For the first time since the mid-1990s, the federal government is essentially closed as Congress wrangles over funding for the federal health care program. Iowa Senator Chuck Grassley, in his weekly conference call with reporters in Iowa this morning, says he’s upset the partisan bickering has led to this point.
Grassley says, “For one who predicted in last week’s interview with you folks that we wouldn’t have a shutdown, obviously I’m exasperated that we had one.” Grassley, a Republican, says his offices have been ordered to trim back to only “accepted” employees who are essential to the operations.
Beginning this afternoon and for the duration of the shutdown, he anticipates having only about 15-percent of his staff on duty. “We’re working to meet the legal requirements of the shutdown, serve Iowans and meet my constitutional responsibilities as a U.S. senator with a minimum number of accepted employees,” Grassley says. “My office will continue to have telephones answered in Iowa and Washington to receive input from Iowans.”
The Republican-controlled House passed a budget that would fund the federal government only if so-called Obamacare was defunded, a plan the Democrat-run Senate rejected. Given the impasse, Grassley was asked how long the shutdown may last.

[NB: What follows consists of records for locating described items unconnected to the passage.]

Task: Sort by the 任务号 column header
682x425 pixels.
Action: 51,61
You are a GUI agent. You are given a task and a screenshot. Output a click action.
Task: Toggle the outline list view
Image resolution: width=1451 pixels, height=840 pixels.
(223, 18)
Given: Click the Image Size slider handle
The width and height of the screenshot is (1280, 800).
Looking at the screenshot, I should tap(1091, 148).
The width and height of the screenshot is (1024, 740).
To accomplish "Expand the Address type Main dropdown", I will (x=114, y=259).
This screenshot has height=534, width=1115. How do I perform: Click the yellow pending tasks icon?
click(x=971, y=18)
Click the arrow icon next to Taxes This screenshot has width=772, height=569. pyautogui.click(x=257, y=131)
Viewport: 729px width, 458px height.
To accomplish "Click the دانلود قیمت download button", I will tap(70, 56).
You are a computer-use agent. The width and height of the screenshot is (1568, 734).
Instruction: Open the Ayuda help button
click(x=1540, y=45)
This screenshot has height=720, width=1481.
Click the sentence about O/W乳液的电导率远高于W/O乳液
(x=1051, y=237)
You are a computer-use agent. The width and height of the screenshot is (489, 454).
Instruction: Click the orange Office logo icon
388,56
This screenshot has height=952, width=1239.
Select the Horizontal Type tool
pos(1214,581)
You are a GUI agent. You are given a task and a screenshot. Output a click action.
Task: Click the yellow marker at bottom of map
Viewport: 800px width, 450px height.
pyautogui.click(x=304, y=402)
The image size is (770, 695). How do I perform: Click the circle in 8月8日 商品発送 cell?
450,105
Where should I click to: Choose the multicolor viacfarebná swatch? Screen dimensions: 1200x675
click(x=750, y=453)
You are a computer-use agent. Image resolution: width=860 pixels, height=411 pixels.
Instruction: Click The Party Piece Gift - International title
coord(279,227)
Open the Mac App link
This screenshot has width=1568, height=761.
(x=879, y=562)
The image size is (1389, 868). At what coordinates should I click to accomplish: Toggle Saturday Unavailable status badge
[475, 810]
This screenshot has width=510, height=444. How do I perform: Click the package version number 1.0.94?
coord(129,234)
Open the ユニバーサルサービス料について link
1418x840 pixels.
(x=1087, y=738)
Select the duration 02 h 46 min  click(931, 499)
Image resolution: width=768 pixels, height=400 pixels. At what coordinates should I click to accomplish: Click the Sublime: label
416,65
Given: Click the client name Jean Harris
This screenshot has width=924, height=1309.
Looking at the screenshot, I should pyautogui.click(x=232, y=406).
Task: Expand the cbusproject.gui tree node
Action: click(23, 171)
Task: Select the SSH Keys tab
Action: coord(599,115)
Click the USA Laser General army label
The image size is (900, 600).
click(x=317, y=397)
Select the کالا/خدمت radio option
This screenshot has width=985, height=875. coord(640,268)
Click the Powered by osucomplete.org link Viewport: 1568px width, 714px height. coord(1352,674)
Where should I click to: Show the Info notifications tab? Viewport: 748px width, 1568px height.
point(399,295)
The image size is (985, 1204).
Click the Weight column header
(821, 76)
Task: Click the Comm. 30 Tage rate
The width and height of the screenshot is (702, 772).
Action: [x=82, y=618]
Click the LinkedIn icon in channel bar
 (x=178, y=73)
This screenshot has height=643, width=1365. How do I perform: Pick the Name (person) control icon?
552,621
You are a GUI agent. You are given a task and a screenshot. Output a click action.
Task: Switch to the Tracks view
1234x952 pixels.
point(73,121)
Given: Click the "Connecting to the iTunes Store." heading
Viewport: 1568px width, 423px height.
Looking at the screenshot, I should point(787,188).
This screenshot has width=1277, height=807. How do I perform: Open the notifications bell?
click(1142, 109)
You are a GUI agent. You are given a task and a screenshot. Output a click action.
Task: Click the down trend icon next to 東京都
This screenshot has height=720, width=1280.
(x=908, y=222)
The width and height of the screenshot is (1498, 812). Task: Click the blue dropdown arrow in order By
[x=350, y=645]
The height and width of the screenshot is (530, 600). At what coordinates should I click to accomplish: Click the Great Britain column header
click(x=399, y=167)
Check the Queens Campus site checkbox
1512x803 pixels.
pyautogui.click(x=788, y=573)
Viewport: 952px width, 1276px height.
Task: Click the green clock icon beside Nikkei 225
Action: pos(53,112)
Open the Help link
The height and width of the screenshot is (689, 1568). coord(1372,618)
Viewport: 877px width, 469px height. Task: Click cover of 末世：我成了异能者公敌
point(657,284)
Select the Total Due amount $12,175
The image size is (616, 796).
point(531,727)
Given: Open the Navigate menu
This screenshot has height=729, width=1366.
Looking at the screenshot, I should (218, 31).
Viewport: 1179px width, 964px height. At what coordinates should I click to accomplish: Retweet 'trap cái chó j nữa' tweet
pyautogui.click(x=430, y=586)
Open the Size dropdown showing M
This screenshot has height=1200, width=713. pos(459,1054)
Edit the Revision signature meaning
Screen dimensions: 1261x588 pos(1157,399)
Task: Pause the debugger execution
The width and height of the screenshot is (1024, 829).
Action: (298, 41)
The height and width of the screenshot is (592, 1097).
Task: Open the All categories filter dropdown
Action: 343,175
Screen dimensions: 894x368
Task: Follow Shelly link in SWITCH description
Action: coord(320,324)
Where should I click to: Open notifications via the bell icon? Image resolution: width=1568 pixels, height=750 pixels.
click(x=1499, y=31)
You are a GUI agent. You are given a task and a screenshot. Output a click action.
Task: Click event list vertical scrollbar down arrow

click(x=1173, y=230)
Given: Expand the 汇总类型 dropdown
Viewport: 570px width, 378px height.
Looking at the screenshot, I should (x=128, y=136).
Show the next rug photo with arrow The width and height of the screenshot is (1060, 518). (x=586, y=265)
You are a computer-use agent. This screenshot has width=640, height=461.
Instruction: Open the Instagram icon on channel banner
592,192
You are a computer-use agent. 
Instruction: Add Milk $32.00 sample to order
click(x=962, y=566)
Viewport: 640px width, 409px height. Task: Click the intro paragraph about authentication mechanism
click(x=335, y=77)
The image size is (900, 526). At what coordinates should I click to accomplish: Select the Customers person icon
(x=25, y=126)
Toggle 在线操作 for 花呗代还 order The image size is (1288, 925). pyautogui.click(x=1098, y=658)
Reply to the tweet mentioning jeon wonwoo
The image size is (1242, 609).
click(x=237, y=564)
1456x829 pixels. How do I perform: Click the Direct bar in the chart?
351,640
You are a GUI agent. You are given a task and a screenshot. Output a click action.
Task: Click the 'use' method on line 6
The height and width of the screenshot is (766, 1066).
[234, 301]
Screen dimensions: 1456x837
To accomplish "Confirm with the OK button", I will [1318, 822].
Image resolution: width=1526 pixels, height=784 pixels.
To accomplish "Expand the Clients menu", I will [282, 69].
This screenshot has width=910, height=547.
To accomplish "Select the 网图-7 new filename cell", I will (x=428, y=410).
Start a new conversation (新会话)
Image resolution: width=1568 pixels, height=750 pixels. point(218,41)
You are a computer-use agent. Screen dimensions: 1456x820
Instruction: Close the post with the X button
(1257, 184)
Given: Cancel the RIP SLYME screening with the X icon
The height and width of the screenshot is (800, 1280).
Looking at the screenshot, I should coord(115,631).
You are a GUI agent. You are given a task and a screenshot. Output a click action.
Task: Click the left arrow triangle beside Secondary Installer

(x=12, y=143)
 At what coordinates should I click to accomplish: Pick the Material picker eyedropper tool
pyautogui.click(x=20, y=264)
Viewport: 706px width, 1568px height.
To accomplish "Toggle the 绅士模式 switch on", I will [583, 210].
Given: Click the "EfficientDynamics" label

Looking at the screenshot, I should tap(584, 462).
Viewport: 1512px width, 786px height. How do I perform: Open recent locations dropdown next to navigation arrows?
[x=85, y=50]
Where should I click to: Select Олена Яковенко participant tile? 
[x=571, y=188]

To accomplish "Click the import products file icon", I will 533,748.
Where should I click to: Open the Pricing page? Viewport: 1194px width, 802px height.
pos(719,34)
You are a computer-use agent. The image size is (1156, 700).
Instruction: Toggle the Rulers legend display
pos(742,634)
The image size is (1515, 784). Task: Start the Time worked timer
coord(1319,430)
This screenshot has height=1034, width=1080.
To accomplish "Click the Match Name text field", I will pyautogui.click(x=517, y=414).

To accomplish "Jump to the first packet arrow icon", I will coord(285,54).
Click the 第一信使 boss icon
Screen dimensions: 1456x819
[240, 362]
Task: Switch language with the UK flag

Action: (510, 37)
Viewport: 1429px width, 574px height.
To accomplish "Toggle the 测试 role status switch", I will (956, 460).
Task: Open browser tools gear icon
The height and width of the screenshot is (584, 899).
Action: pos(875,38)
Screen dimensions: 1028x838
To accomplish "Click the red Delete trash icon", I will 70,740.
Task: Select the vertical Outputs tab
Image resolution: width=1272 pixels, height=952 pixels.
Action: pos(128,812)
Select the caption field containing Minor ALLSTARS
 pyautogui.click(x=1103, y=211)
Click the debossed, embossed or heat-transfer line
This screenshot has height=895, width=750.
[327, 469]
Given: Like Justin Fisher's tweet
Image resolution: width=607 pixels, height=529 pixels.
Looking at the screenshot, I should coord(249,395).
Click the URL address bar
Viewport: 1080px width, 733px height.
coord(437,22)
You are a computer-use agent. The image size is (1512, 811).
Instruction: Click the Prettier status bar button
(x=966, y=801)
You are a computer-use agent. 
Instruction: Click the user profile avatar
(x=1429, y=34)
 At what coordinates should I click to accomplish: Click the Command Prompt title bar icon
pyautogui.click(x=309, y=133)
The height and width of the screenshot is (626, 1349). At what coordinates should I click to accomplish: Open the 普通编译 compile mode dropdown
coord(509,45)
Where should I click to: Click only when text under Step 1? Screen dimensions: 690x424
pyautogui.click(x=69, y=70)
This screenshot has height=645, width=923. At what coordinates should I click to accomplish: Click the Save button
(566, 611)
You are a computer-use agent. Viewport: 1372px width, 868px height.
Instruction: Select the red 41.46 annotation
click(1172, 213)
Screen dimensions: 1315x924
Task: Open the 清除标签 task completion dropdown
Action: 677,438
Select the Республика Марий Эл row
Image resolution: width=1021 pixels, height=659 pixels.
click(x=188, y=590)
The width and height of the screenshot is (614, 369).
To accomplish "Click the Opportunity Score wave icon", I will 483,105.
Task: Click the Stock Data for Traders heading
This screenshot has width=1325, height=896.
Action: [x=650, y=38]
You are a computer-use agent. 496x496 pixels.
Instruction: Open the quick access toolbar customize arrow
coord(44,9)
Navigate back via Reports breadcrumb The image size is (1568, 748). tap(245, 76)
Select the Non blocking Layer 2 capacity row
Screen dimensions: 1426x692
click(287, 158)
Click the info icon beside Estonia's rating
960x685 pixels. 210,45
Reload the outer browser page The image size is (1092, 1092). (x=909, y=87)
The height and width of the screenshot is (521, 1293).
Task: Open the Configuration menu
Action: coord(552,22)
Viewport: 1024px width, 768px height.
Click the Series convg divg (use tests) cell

“I don’t have any idea but I think that you soon wake up to the fact that it doesn’t accomplish much and it gets over pretty soon,” Grassley says. “If it’s going to be hours or days, I don’t know, but I don’t think it’s going to be weeks like 18 years ago.”
The last time the federal government experienced a shutdown was under the Clinton Administration — twice during late 1995 and early 1996. Those shutdowns lasted six days and 21 days, the longest in history. There have been 17 federal government shutdowns since 1977.